EXCERPT —

>>>

Those who defended Joe’s attitudes pointed at Krock and Baruch and argued that a man with Jewish friends couldn’t be anti-Semitic. He had his Jewish friends and associates—journalists, lawyers, doctors, and political advisers—but only because he considered them smart and useful. He played golf at the Palm Beach Country Club, a Jewish club, not because he chose to make some kind of statement, but because it was close to his home.

His children listened to their father long and well, and Kathleen shared her father’s keen ability to spot a Jew. Six million European Jews had died in the Holocaust, but after the war, Kathleen found them to be ubiquitous in Paris. “The people one sees at the collection aren’t a bit chic and the shops complain the people who buy now are black market profiteers,” Kathleen wrote the family on September 15, 1946. “The Jews are in evidence in all the shops and restaurants.”

For Jack, the pain and illness never seemed to end. He had been back in the States for over a year now, shuttled between hospital beds, cut open and shot up with drugs, and he appeared no closer to good health than when he had arrived. The doctors tried procaine, and while that made his back and leg pain tolerable, he was still in pain. In addition, in November 1944, they diagnosed him as having “Colitis chronic.” The doctors had tried everything they knew to try, and in the end they let him go, telling him that his convalescence might last another year.

Writing in a hospital bed from which he had good reason to believe he would never rise to full health and well-being, he sent a letter to his friend from the Pacific, Paul “Red” Fay Jr. He did not tell Red of the despair that he surely must have felt but covered his emotions with joking bravado.

<<<

DIRECTIONS —
Please reproduce the part of the excerpt starting with "Writing in a" and going on through "with joking bravado.", word for word. The data after this point is separate material and has no connection to the excerpt.

EXTRACTED ENTRIES —
>>>

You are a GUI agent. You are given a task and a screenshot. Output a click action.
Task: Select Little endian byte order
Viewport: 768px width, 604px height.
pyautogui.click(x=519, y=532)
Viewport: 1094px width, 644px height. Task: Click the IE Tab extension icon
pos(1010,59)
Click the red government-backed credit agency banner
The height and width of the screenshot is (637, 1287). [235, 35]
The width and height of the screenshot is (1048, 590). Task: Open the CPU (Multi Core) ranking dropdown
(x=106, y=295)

<<<
>>>

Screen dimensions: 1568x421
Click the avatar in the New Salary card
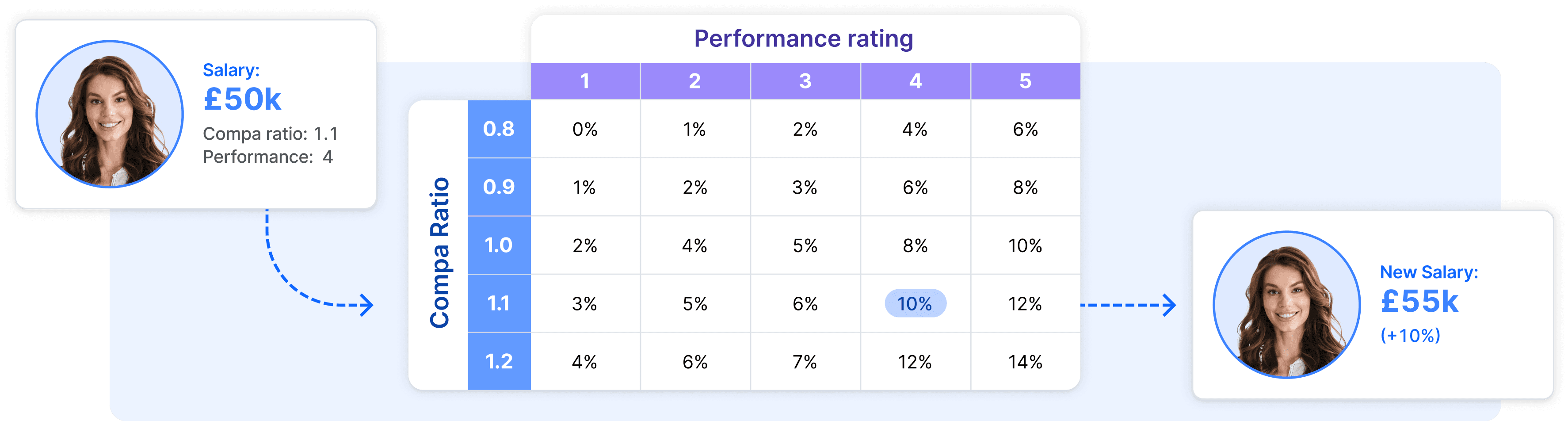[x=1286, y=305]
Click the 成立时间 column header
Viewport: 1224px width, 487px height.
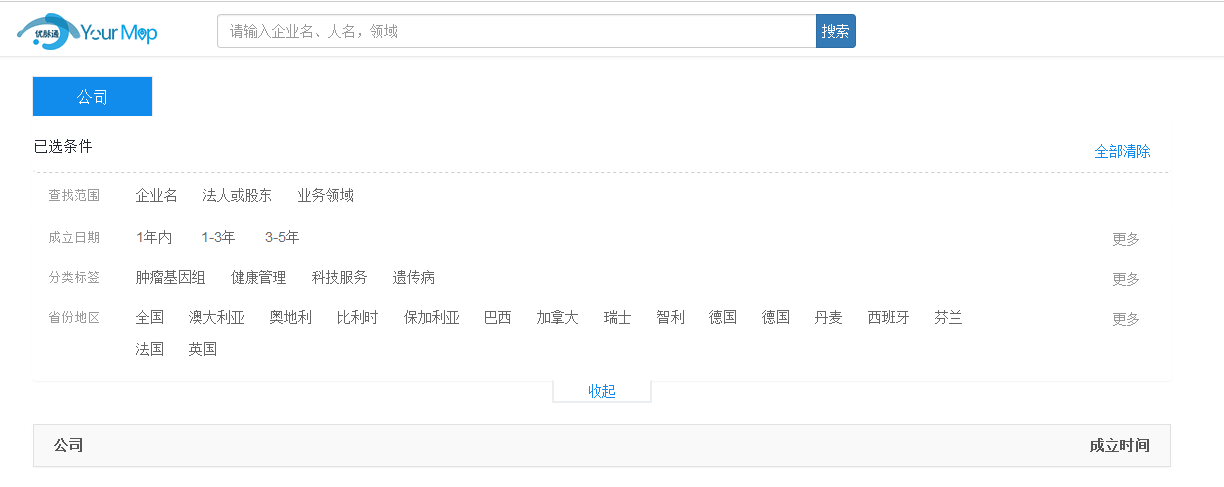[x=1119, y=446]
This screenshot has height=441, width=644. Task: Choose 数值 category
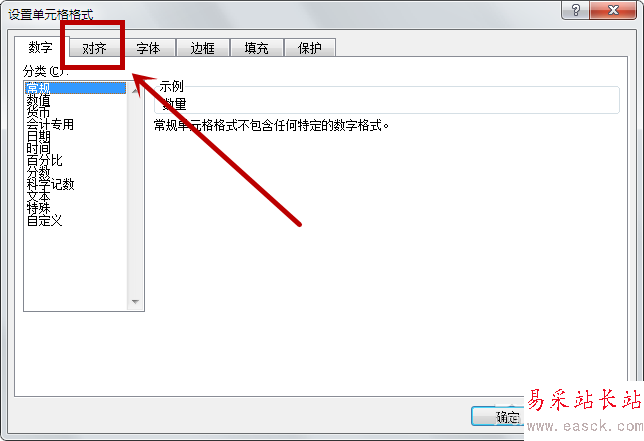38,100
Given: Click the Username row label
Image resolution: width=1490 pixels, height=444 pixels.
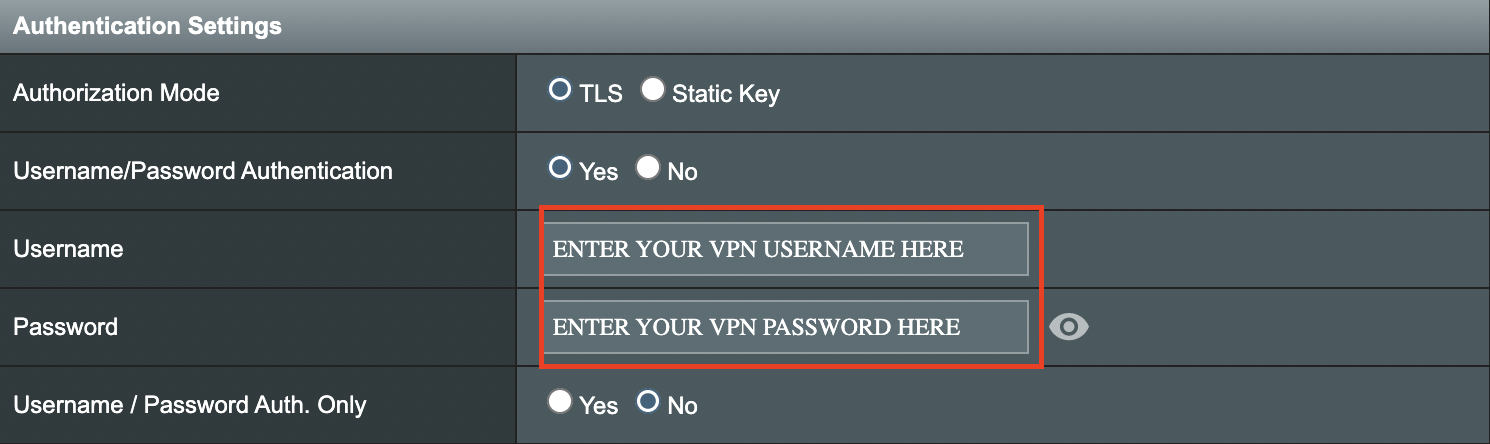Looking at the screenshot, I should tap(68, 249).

<<<

EXERCISE OUTPUT —
Writing in a hospital bed from which he had good reason to believe he would never rise to full health and well-being, he sent a letter to his friend from the Pacific, Paul “Red” Fay Jr. He did not tell Red of the despair that he surely must have felt but covered his emotions with joking bravado.